What you should know

Why is a 1 watt laser beam so much more powerful than a 100W light bulb? Focus.

For businesses facing change, long term planning is a major distraction: the planning effort can't keep up with what's going on in the real world.

Instead, an organisation should be more tactically focused to take advantage of opportunities caused by change. It awareness through focus, and faster, better decisions through agility. Simplify and increase the relevance of information, move to decision making tools which show how key assumptions and variables will affect outcomes, and understand how external changes affect your business differently to competitors (the business application of the economic concept of Comparative Advantage)

Applying the theory of Comparative Advantage to an SME

In the FAB Program, GrowthPath applies the insights of the theory of Comparative Advantage to increase the competitiveness of our clients. Applied to companies, Comparative Advantage says that the differences in the way two businesses work is important in how they can respond to change. This is based on our European experience, and GrowthPath is one of the few SME consultancies using this approach in Australia.

### Task objective
Retype the passage on focus and Comparative Advantage word for word, starting at the words "Applying the theory" and stopping after "approach in Australia.".

### Raw data
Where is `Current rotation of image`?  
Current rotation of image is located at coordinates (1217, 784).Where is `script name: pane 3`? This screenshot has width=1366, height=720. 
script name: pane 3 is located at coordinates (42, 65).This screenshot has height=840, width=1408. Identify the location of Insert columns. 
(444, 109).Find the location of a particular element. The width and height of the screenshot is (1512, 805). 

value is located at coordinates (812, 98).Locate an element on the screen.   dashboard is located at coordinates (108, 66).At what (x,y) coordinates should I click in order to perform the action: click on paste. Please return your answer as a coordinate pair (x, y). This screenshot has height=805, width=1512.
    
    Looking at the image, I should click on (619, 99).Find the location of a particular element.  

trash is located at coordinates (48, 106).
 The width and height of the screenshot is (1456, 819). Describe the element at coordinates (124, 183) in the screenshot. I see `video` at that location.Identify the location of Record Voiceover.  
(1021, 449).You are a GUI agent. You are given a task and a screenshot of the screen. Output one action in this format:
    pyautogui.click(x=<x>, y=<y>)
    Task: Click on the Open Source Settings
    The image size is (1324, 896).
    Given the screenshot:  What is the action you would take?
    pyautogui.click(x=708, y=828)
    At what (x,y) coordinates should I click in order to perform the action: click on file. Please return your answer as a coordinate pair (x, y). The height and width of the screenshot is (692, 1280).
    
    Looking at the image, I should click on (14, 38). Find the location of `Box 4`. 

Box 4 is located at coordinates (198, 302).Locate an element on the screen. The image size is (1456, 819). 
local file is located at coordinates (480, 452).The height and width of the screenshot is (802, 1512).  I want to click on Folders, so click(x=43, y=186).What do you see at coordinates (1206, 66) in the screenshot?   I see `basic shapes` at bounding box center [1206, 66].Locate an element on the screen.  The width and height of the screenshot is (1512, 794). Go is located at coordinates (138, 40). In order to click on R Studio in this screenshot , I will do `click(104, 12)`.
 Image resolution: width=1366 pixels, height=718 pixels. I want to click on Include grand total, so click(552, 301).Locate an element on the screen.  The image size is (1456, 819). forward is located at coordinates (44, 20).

### Solution for this problem
Applying the theory of Comparative Advantage to an SME

In the FAB Program, GrowthPath applies the insights of the theory of Comparative Advantage to increase the competitiveness of our clients. Applied to companies, Comparative Advantage says that the differences in the way two businesses work is important in how they can respond to change. This is based on our European experience, and GrowthPath is one of the few SME consultancies using this approach in Australia.